CI#4 showed a clear enhancement of the detection rate of the target above the probes

that was only present in the attentional filter condition, and not the equal-likelihood

condition. Thus, CI#4 satisfied both conditions required to support the presence of the

attentional filter, and this occurred in an individual presumed to have no remaining

MOCS action on the cochlea. This result suggests the existence of an alternative

mechanism, which does not involve the MOCS control of the cochlear amplifier, and is

able to form the attentional filter in at least one CI recipient.

The validity of the results in chapter 5 may be limited due to the use of acoustic

presentation to a commercial speech processor. While every effort was made to disable

the speech processor‟s noise processing strategies (such as Adaptive Dynamic Range

Optimization and AutoSensitivity Control), the processor introduces unknowns which

may have caused or prevented the formation of the attentional filters in chapter 5.
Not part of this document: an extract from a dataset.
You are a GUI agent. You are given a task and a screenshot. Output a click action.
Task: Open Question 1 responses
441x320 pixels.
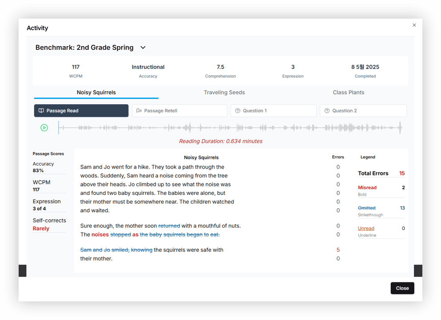click(273, 111)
The experiments described in chapter 6 eliminated the potentially unwanted effects of

the speech processor by using programmed, direct stimulation. This programmed, direct

stimulation did not use an acoustic stimulus, which ensures that there would be no way

for the MOCS efferent control of the cochlear amplifier to influence the reception of the

target and probes. The results showed a lack of formation of the attentional filter in two

out of four CI recipients, CI#3 and CI#5, who had shown the absence of the filter in

chapter 5. However, CI#2 and CI#4 had significantly increased detection rates of the

target stimulus over the probe tones. Importantly, the increased detection rate of the

target stimulus was repeated when the target electrode was shifted from electrode 11 to

electrode 14 in both of these CI recipients. These results support those of chapter 5, with

the loss of the attentional filter in some CI recipients, but there was evidence for the

formation of the filter in others. CI#4 in particular, demonstrated the consistent,

replicable formation of the attentional filter in every relevant test of the present work.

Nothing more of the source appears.